§ Exercise description
Go through the entries below and count the lines where "link" occurs. Give nothing but that number.

§ Saved entries

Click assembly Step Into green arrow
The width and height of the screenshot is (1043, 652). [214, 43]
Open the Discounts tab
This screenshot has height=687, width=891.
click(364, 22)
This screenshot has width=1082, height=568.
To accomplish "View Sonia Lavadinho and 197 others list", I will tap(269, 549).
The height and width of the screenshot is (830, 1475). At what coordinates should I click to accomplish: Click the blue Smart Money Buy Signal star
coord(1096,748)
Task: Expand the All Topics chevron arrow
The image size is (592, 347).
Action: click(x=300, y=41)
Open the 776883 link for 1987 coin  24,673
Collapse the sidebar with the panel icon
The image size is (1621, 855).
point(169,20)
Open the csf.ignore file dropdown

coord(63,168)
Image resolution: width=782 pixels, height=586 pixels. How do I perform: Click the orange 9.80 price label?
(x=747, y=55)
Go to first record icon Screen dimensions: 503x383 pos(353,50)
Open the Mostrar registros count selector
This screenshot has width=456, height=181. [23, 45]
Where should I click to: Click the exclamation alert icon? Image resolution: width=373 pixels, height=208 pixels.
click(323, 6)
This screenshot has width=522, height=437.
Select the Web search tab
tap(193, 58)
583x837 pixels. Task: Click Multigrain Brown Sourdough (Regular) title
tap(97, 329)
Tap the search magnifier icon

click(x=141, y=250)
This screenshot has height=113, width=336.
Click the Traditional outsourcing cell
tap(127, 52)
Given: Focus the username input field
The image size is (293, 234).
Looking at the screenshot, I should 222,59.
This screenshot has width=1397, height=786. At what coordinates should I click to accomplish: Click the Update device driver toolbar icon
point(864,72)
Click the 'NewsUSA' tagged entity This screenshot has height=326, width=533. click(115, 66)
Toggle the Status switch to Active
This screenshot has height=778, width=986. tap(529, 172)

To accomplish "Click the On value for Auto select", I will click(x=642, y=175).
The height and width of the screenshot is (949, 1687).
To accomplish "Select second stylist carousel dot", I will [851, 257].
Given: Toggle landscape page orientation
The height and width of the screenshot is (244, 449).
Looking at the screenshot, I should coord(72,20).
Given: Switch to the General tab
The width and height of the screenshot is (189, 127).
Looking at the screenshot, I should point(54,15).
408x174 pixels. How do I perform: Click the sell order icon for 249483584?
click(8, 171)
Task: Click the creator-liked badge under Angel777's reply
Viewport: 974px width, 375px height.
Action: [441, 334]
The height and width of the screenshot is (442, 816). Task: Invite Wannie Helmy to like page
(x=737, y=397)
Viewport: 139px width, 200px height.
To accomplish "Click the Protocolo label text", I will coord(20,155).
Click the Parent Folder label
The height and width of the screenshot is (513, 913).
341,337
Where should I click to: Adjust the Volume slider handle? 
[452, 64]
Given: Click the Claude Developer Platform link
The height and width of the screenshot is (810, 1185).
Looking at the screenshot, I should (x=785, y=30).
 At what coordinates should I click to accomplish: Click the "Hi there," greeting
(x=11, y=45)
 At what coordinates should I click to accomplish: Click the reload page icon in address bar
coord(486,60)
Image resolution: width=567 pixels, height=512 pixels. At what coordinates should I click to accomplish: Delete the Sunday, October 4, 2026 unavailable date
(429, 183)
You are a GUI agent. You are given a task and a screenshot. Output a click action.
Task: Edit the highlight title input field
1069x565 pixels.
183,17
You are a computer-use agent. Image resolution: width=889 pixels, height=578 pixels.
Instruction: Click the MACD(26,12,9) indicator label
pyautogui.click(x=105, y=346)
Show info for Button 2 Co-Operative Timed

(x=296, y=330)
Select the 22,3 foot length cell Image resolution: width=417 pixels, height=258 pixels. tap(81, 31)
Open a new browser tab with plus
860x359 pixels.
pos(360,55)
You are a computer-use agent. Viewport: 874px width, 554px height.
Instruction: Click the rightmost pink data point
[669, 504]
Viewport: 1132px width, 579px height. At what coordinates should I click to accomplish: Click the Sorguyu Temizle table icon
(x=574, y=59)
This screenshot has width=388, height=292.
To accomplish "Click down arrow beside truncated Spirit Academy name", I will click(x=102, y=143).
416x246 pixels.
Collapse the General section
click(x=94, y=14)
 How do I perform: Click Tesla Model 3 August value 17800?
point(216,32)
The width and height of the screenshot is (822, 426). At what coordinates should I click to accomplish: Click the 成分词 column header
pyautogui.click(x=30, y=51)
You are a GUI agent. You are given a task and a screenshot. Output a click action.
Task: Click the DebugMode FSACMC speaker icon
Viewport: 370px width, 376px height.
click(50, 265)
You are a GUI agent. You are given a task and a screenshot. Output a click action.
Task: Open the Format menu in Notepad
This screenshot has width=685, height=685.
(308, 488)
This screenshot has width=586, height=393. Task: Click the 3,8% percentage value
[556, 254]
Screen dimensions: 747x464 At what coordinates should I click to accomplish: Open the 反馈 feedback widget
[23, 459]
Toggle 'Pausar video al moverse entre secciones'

§ Result of the exercise
2